To explore this easily, the Semantic Web Company has developed an interactive query / filtering tool which allows to create graphs and tables in slicing this multidimensional data cube. Chosen results can be exported as open data in the open formats: RDF and CSV and also queried via a provided SPARQL endpoint (a semantic web based data API). A built-in query-builder makes the use as well as the learning and understanding of SPARQL easy – for advanced users as well as also for non-experts or beginners.

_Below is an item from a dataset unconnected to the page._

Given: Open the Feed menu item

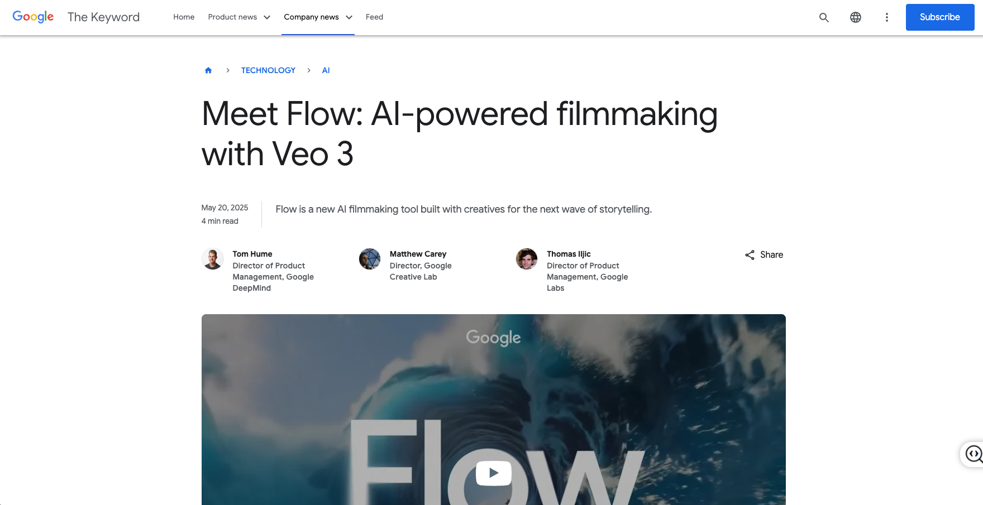Looking at the screenshot, I should (x=374, y=17).
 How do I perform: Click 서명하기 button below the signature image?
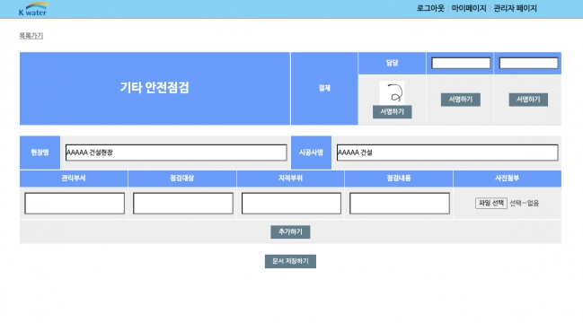[392, 112]
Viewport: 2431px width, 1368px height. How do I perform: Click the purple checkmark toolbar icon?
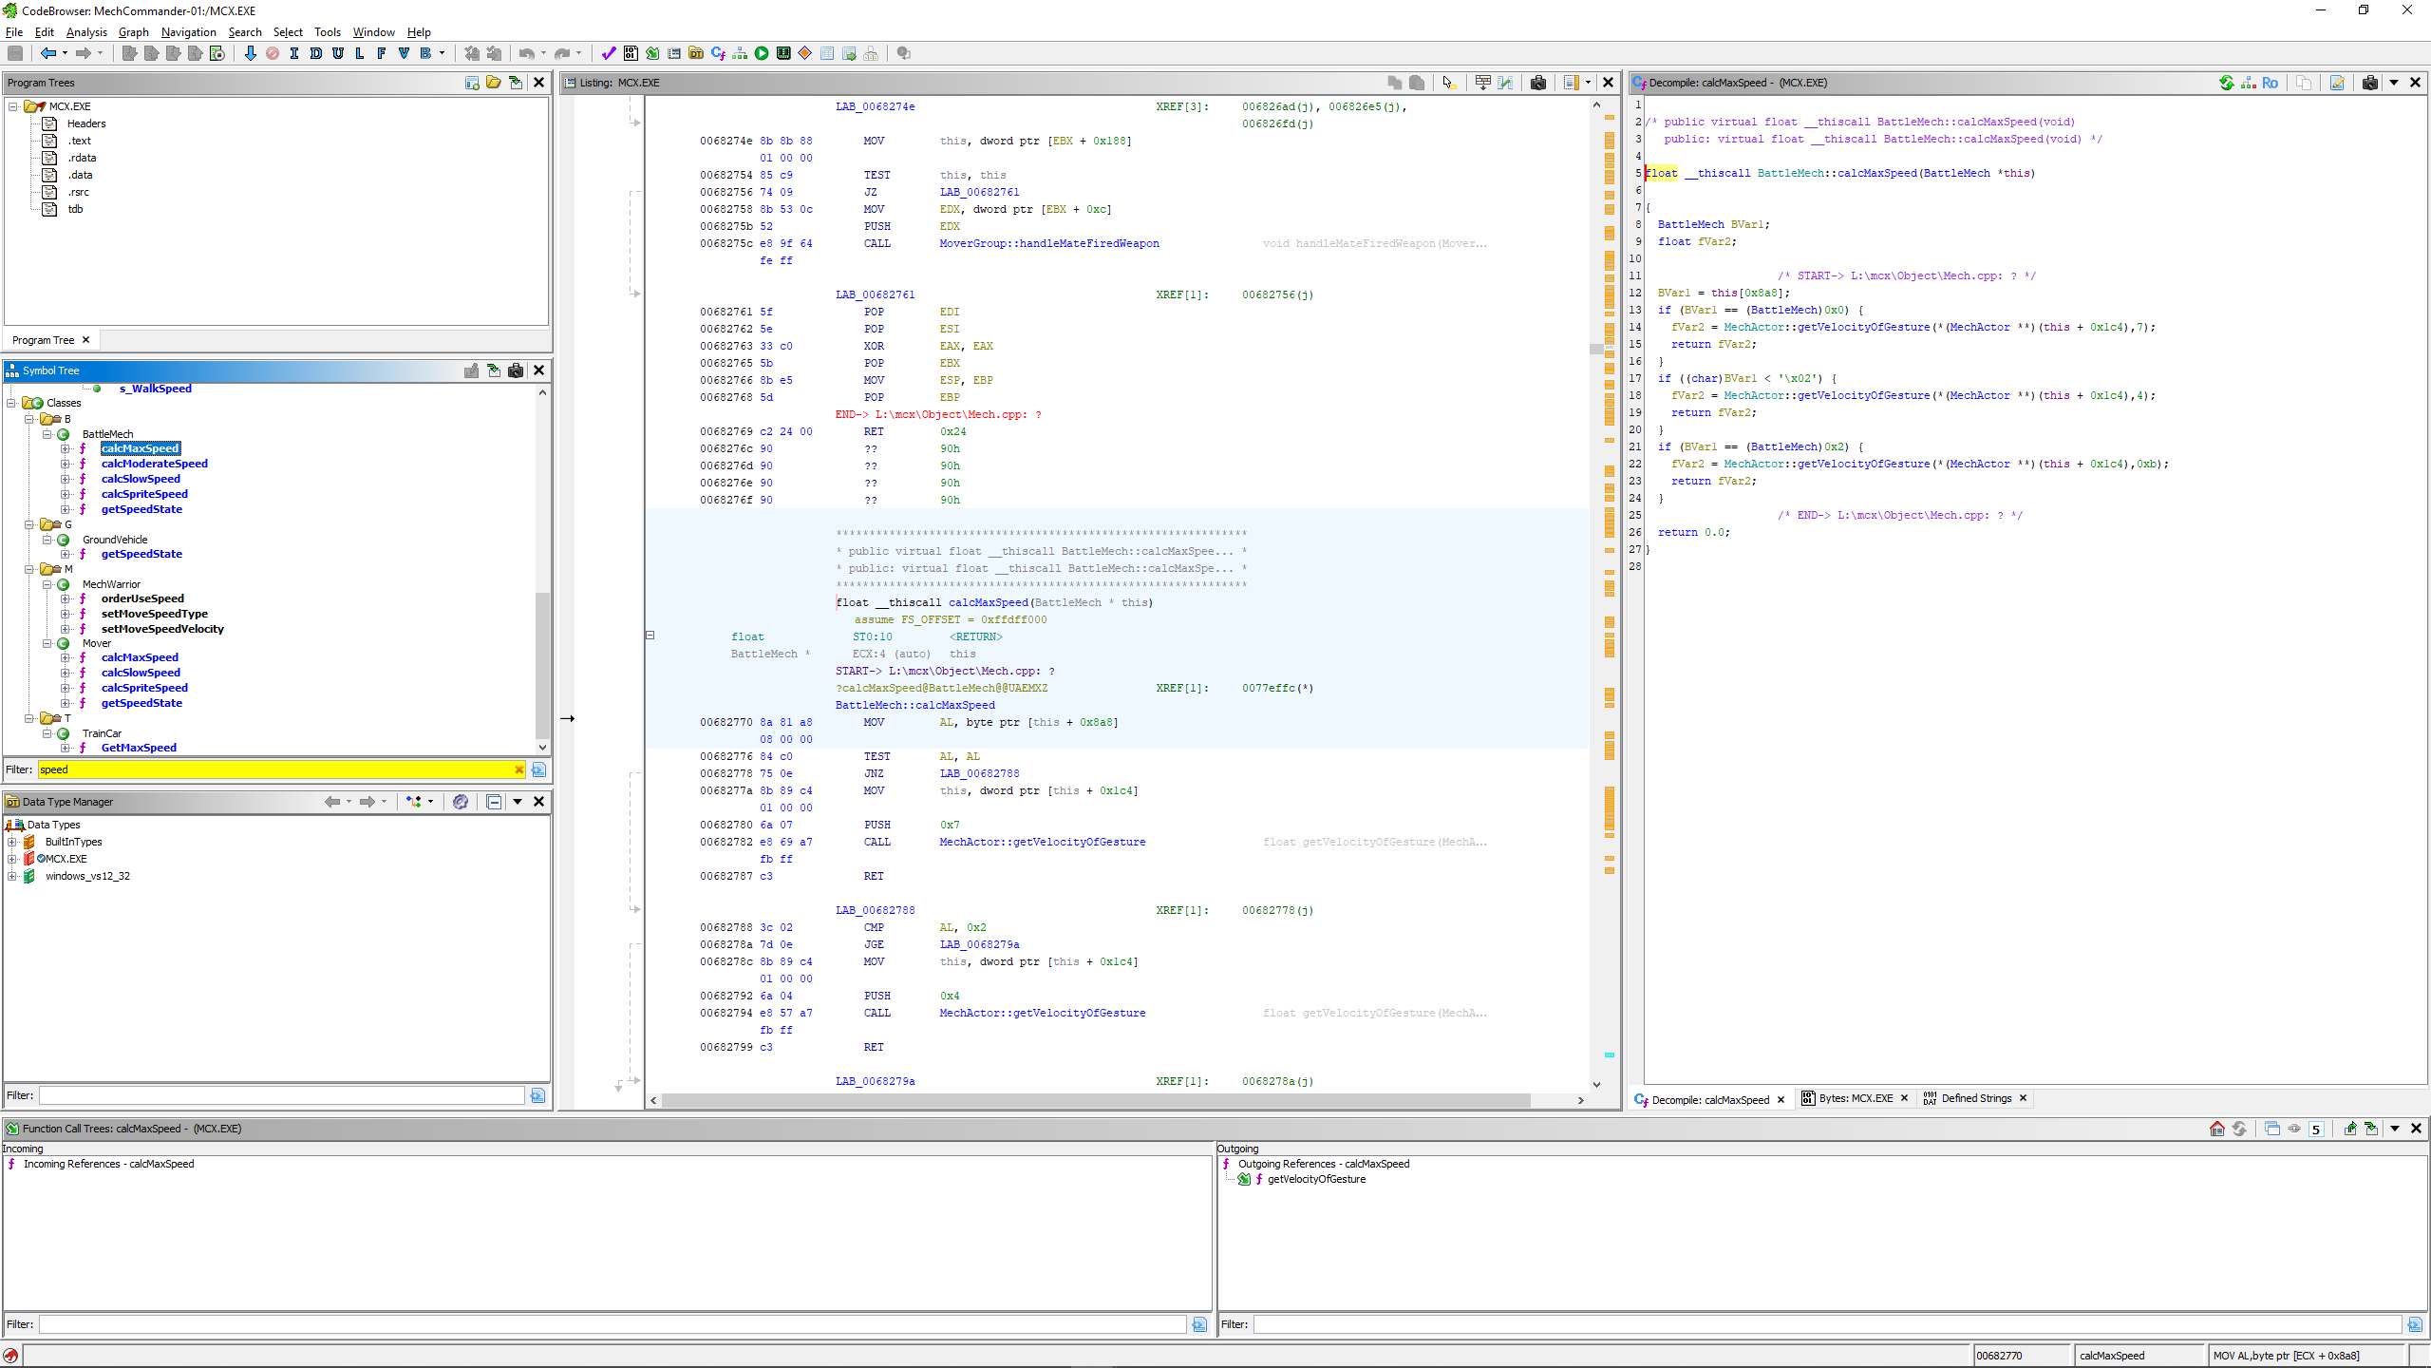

The LOD based information- & data system is part of Semantic Web Companies’ recent Poolparty Semantic Drupal developments and is based on OpenLinks Virtuoso 7 QuadStore holding and calculating ~235 million triples as well as it makes use of the RDF ETL Tool: UnifiedViews as well as D2R Server for RDF conversion. The underlying GBPN ontology runs on PoolParty 4.2 and serves also a powerful domain-specific news aggregator realized with SWC’s sOnr webminer. with other Energy Efficiency related Linked Open Data Initiatives like REEEP, NREL, BPIE and others, GBPNs recent initative is a contribution towards a broader availability of data supporting action agains global warming – as also Dr. Peter Graham, Executive Director of GBPN emphasized “…data and modelling of building energy use has long been difficult or expensive to access – yet it is critical to policy development and investment in low-energy buildings. With the release of the BEPS open data model, GBPN are providing free access to the world’s best aggregated data analyses on building energy performance.”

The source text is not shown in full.